Ancien ministre de la Défense, 60 ans, colonel de l’armée à la retraite, Abdallah al-Theni est un proche du bloc des islamistes. Il avait été confirmé le 8 avril dernier dans ses fonctions par le Parlement libyen, à la suite du limogeage d’Ali Zeidan, le 11 mars dernier.
Les milices profitent du vide de l’Etat pour s’imposer
L’annonce de ce départ semble avoir surpris d’autant qu’il intervient dans un contexte qui promet.
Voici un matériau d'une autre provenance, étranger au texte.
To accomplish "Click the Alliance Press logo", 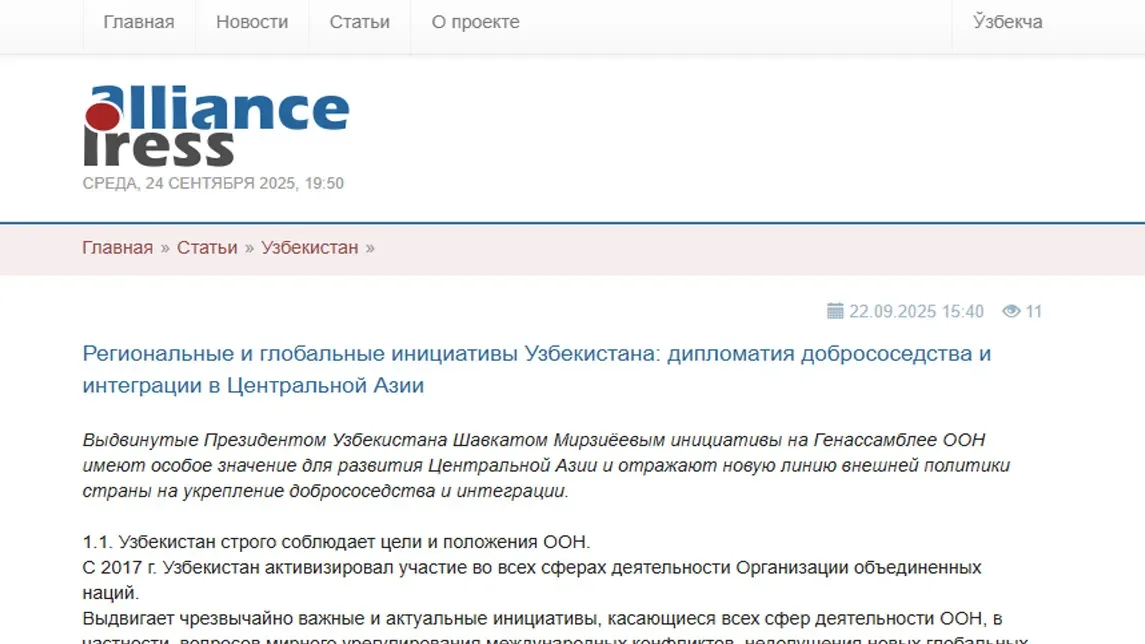I will point(216,126).
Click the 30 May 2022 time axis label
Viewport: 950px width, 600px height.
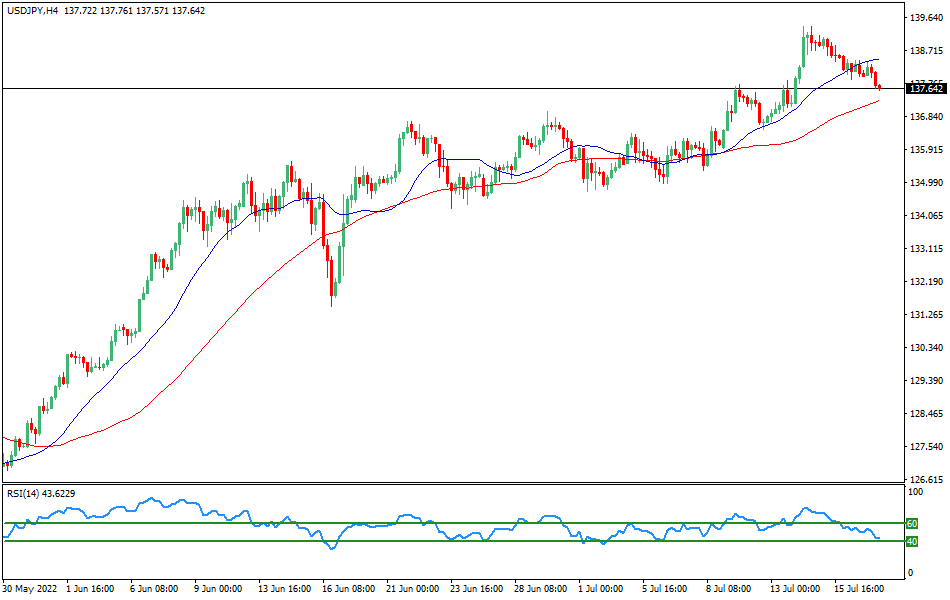(x=30, y=590)
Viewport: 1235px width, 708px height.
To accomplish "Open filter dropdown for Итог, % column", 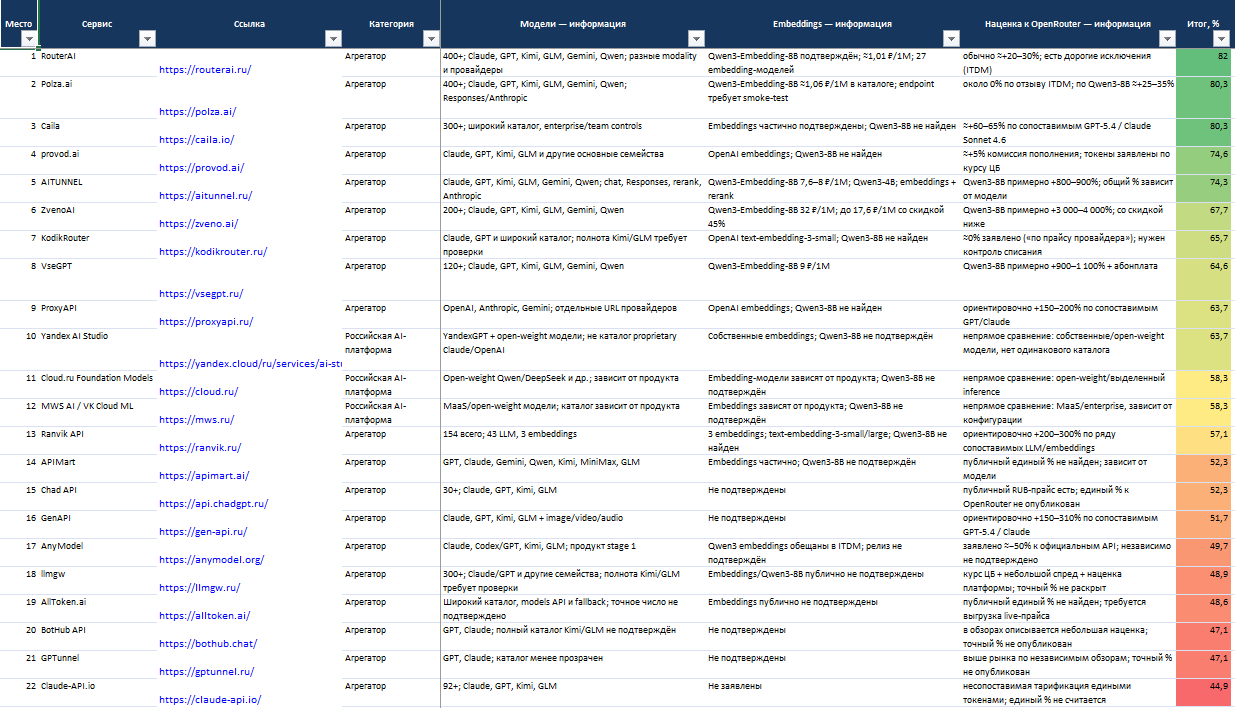I will tap(1221, 39).
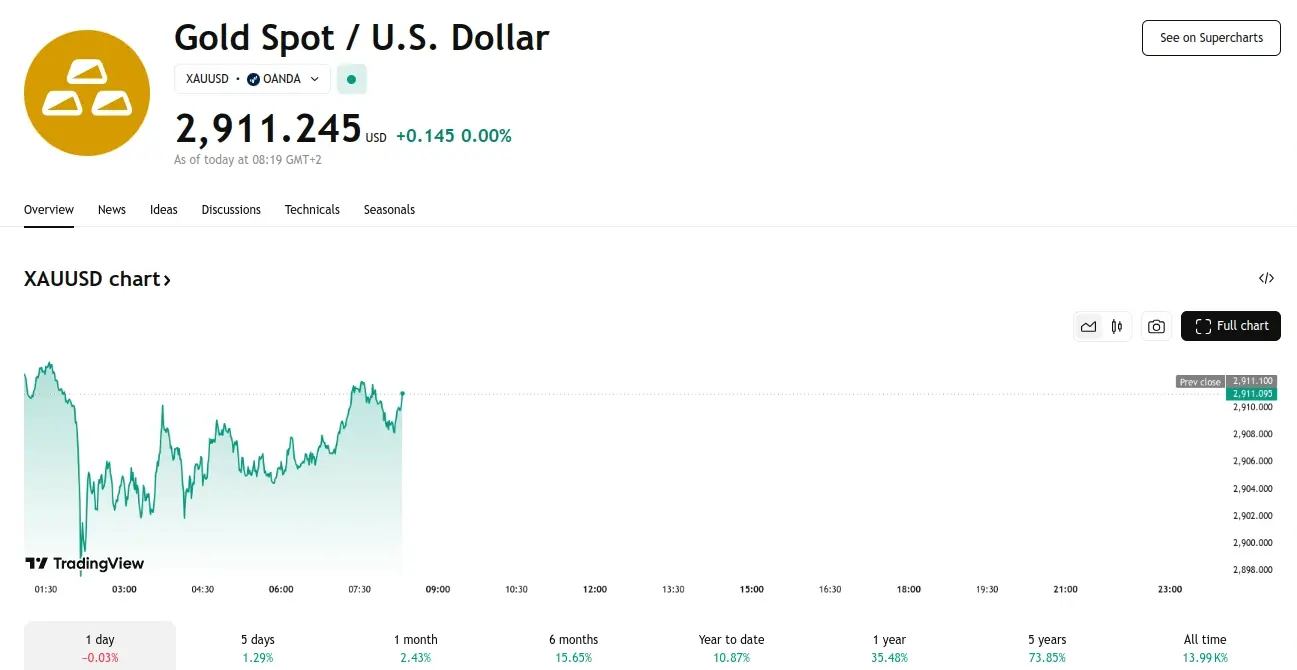Expand the XAUUSD OANDA symbol dropdown
The height and width of the screenshot is (670, 1297).
(316, 78)
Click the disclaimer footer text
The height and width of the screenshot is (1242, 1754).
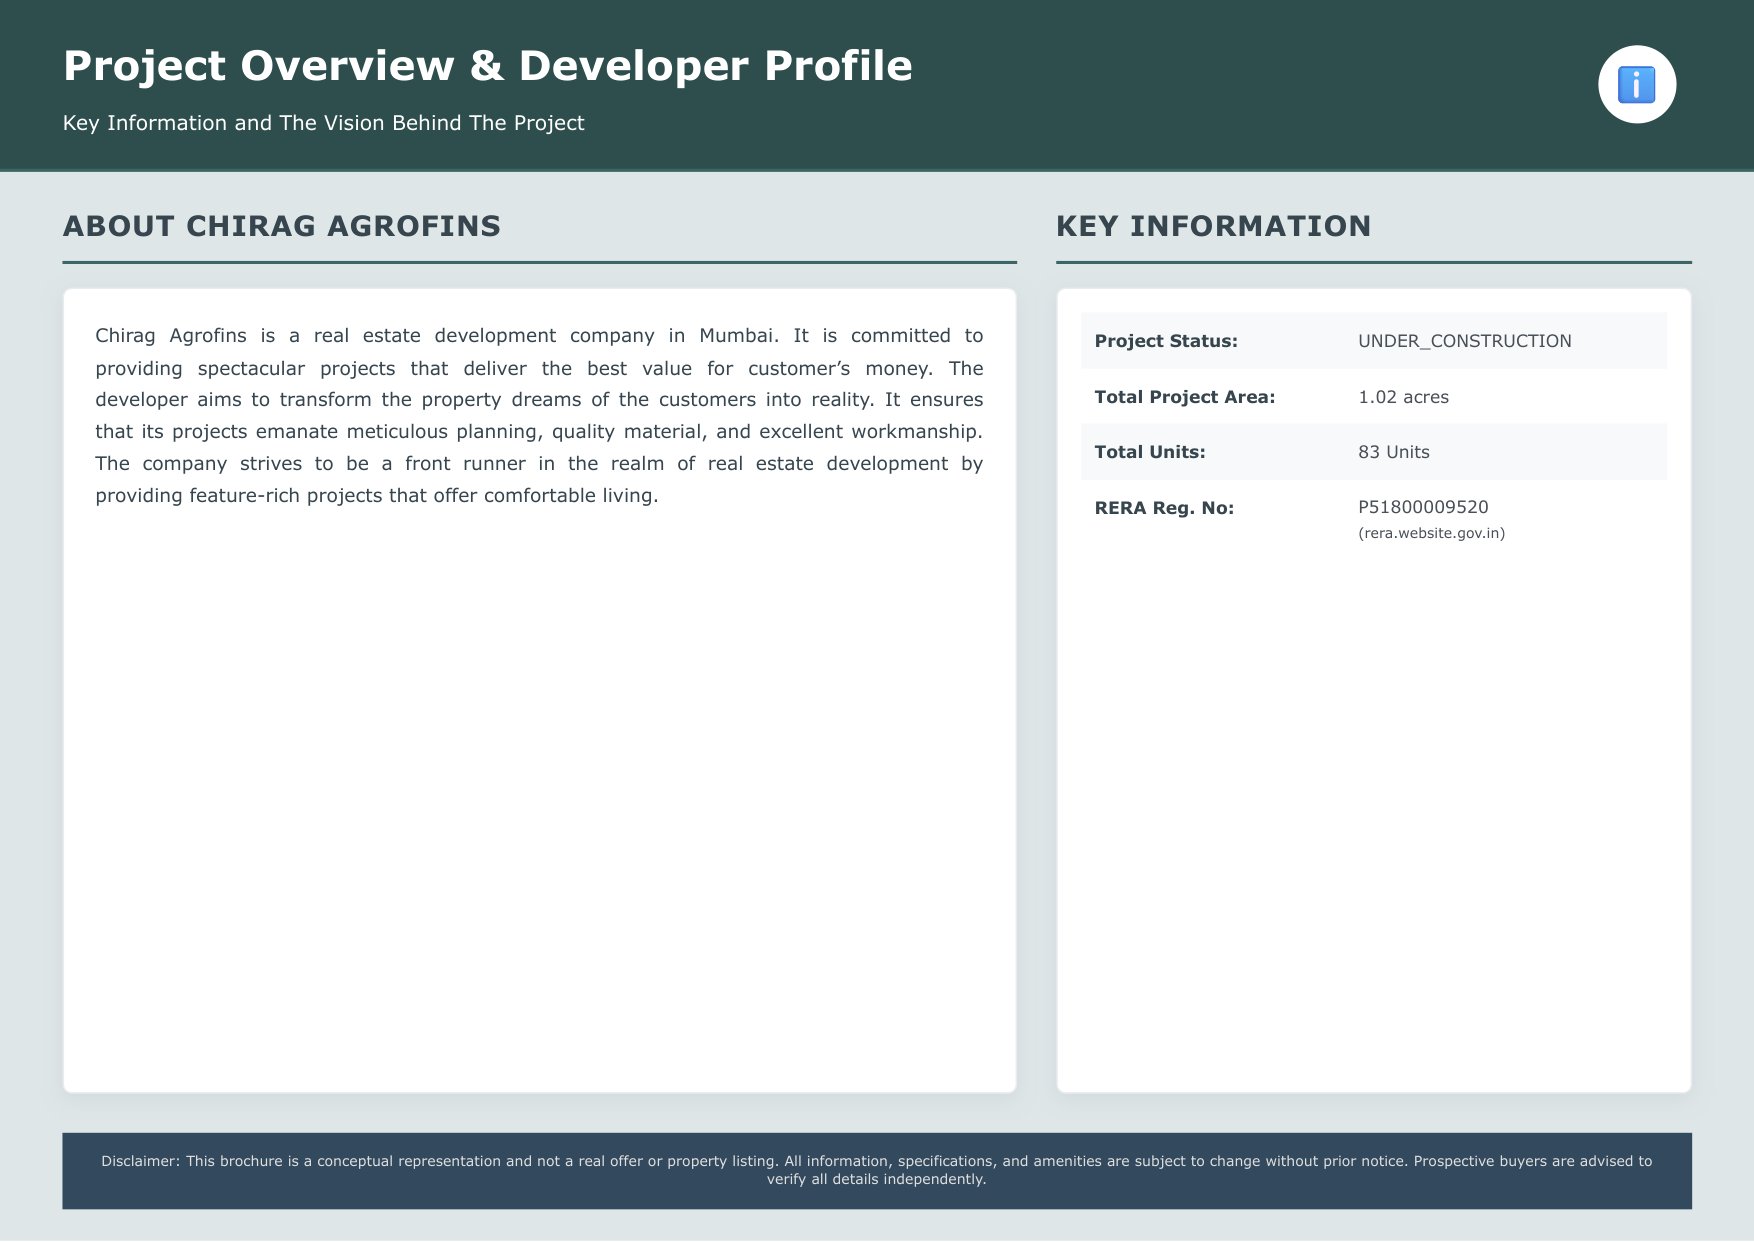point(876,1170)
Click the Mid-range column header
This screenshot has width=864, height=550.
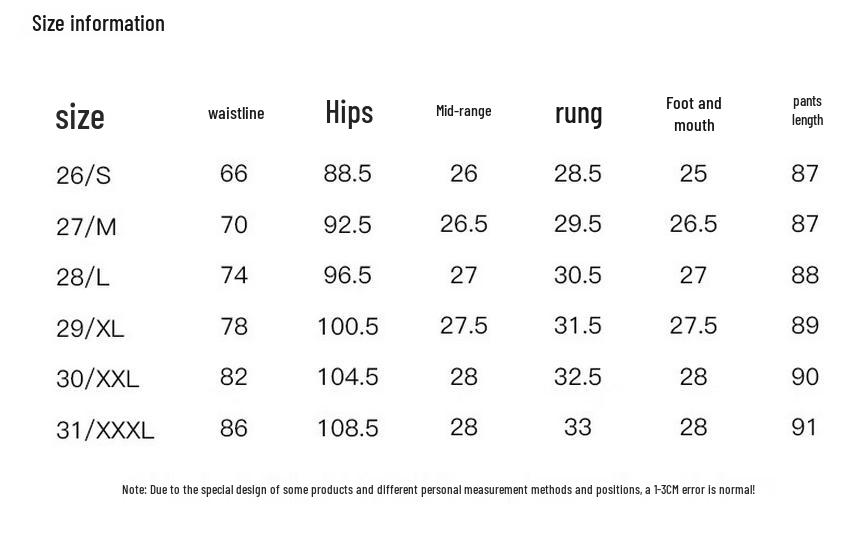pyautogui.click(x=463, y=111)
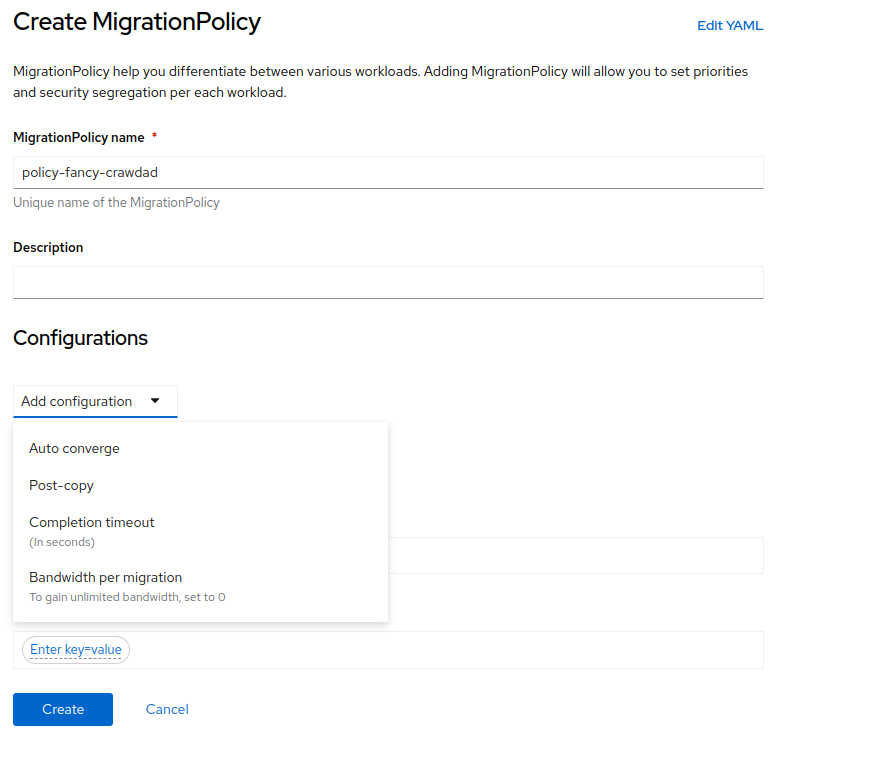Click the Enter key=value label chip
This screenshot has width=891, height=762.
click(x=76, y=650)
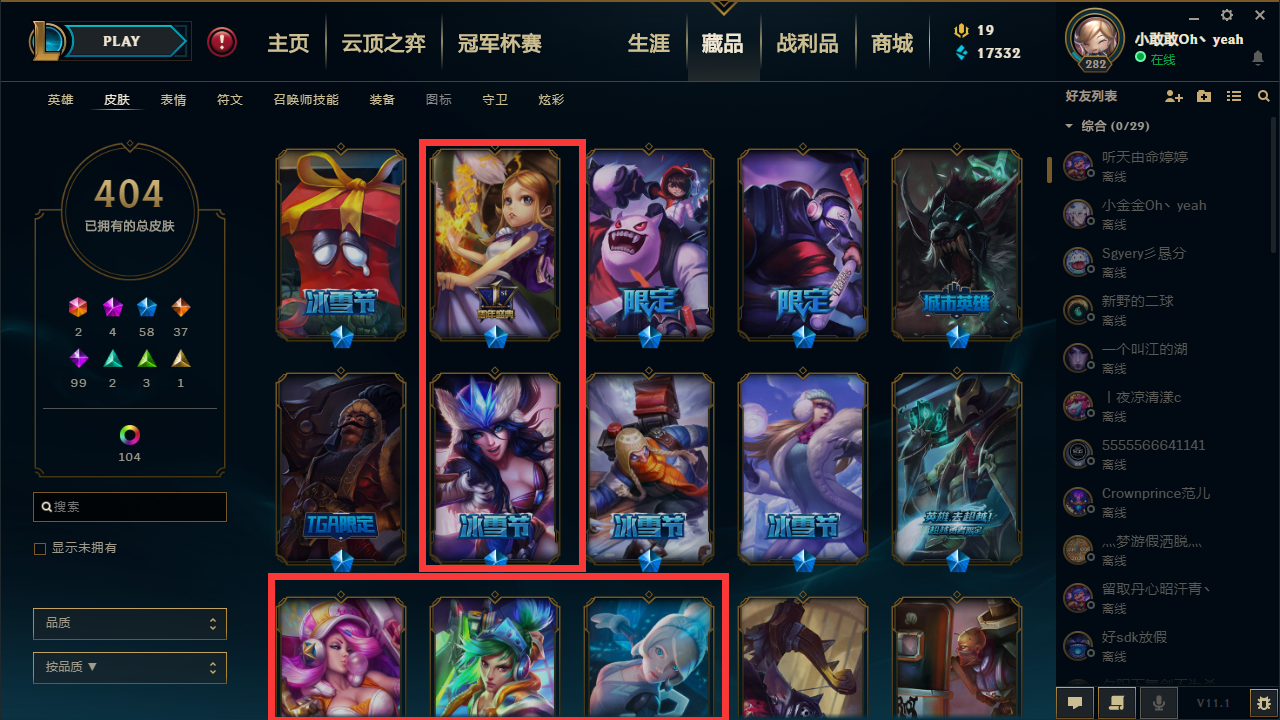1280x720 pixels.
Task: Enable the 显示未拥有 checkbox
Action: 40,549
On disait en effet que les autorités libyennes étaient en passe de régler le blocage sur les terminaux pétroliers même si les exportations n’ont pas encore repris.
Les spéculations vont donc bon train, s’agissant par exemple de l’identité des assaillants. Les attaques sont courantes contre les personnalités politiques en Libye. L’ancien Premier ministre, Ali Zeidan, avait lui aussi été kidnappé pendant plusieurs heures dans son hôtel en octobre dernier.
L’on s’interroge à présent sur les vraies raisons de ce départ précipité du tout récent chef du gouvernement libyen. Couardise, irresponsabilité, stratégie politique ? Autant d’interrogations.
En aucun cas, l’insécurité ne pourrait justifier la démission d’Abdallah al-Theni. D’autant que trouver un nouveau candidat pour le poste de Premier ministre pourrait prendre du temps.
Une chose est sûre: le message que traduit la démission du chef du gouvernement libyen ne milite pas en faveur du pays. L’image de la Libye se ternit chaque jour un peu plus. Ce pays se présente aujourd’hui comme un avion sans pilote. Certaines réalités crèvent les yeux.
Quelques années seulement après la mort de Kadhafi, ses successeurs se révèlent incapables de gouverner la Libye. L’incertitude semble l’emporter car les bonnes volontés se font rares. Et comme pour ne rien arranger, les milices profitent du vide laissé par l’Etat pour s’imposer.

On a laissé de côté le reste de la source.